### TEXTE À LIRE
Il vaudrait la peine d’évoquer les merdes que sont les gouvernements gauchistes d’Amérique Latine, comme leur ami Evo Morales, Président de Bolivie, l’indien Aymara de gauche qui allait tout sauver. Haha, par pitié ! Ou la Présidente Bachelet qui allait aussi arranger la situation des citoyens chiliens parce que femme de gauche… Encore une fois, par pitié ! Et nous ne disons pas que cela a été l’horreur parce qu’ils ont mal administré les choses, mais parce que tout poste gouvernemental (et un poste présidentiel encore plus) sert au maintien du système, soit au maintien de l’État, du progrès, de la société techno-industrielle. Et je ne vais pas commencer à évoquer les frères Castro de Cuba, ni Chávez ou Maduro du Vénézuela [5].

### LIGNES DE DONNÉES
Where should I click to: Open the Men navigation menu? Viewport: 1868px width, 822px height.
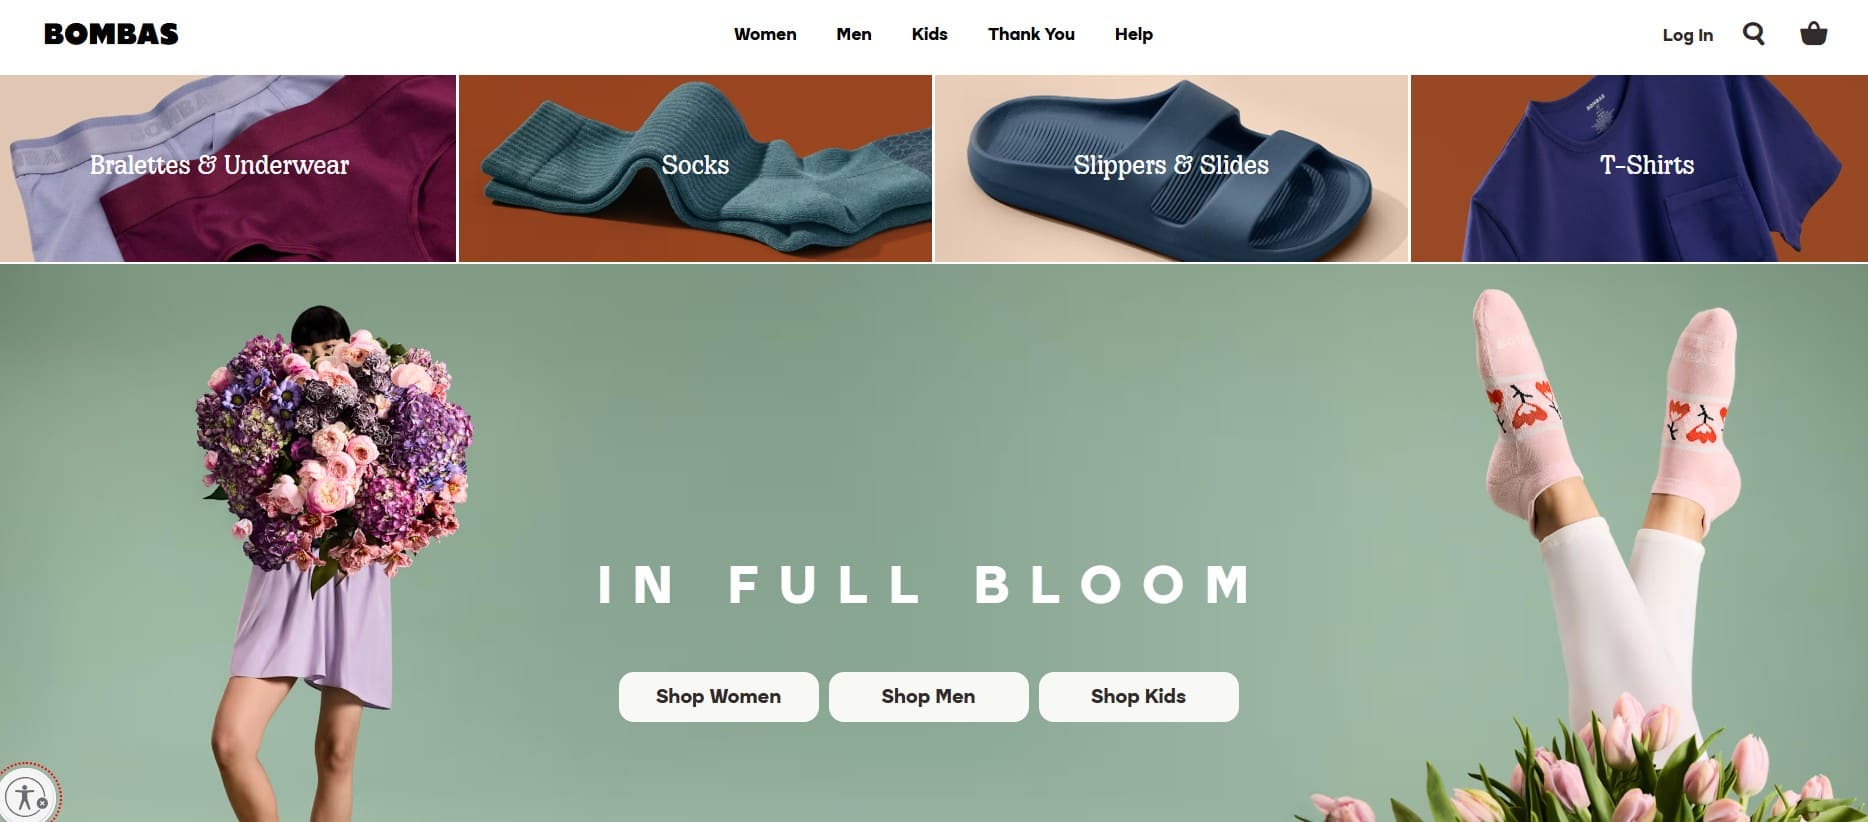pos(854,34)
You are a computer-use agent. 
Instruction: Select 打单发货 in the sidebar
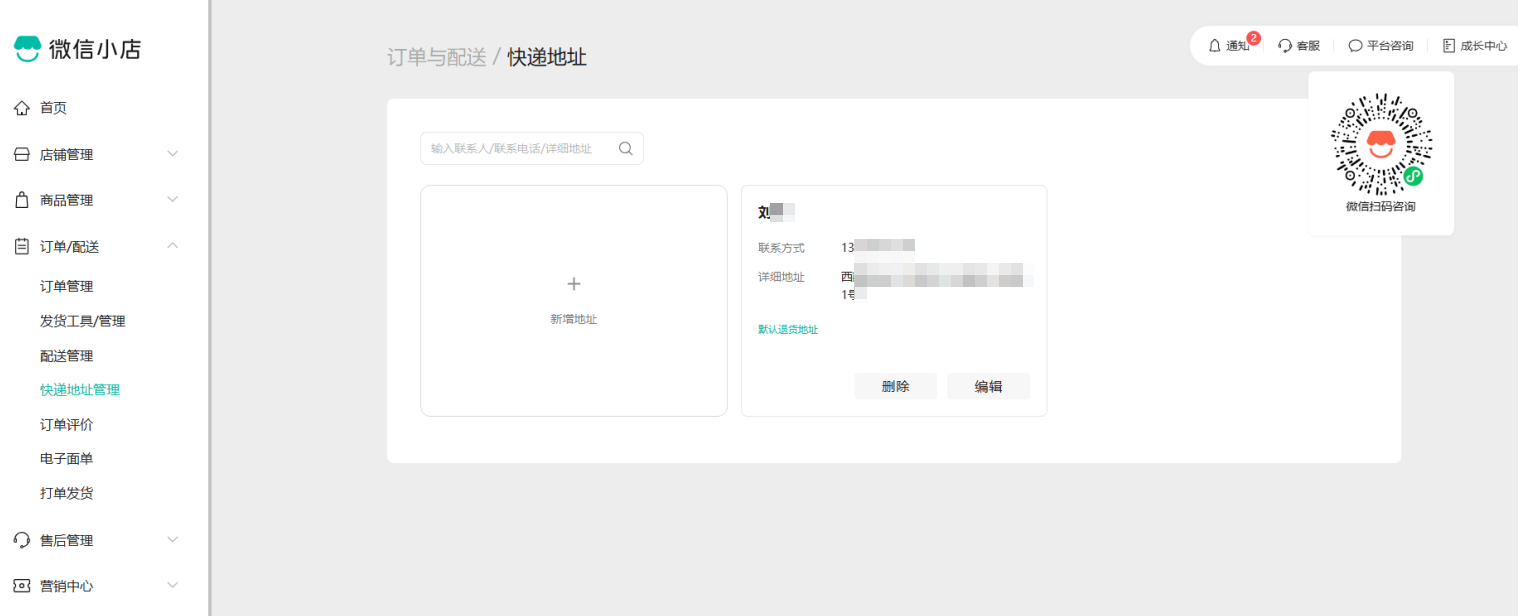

### EXERCICE PROPOSÉ 1
D'après le texte sur les gouvernements de gauche d'Amérique latine, de quel pays Evo Morales est-il le président ?
### EXERCICE PROPOSÉ 2
Poursuivez le texte sur les gouvernements de gauche d'Amérique latine à la suite de sa dernière phrase.
Les lignes de données forment un contenu à part, indépendant du texte à lire.

### RÉPONSE ATTENDUE 1
De la Bolivie.

### RÉPONSE ATTENDUE 2
En plus de tout, nous trouvons ridicule que la proposition de l’EZLN et du CNI, alors qu’elle est issue d’un environnement indien, cherche à organiser et à administrer la société de masses [6], une gouvernance et un ordre généralisés, qui tendent à homogénéiser et à contrôler, et encore plus si la dynamique du Capital est au milieu de tout. Un monde gouverné par des États-Nation qui abîment, envahissent et détruisent des territoires ancestraux, qui imposent des identités nationales créées pour maintenir l’unité des individus sous le voile de ses lois, qui détruisent la diversité et jusqu’à la nature. Il s’agit précisément du monde contre lequel nous luttons. Je ne comprends pas comment, si l’on fait l’hypothèse que cette candidature sortirait gagnante, pourrait être arrêtée l’avancée du progrès [7] et l’industrialisme qui acculent chaque jour un peu plus ces groupes indiens qu’ils disent soutenir. Au final, nous voyons que la proposition zapatiste cherche à administrer le progrès.
Dans le cas où cela se produirait, où nous aurions en 2018 un Président issu de la gauche zapatiste, les zapatistes devront se préparer à l’insurrection non seulement anarchiste, mais aussi d’autres groupes qui reconnaissent dans l’État un garant du progrès. Le grand problème est ici le suivant : ils nous connaissent trop.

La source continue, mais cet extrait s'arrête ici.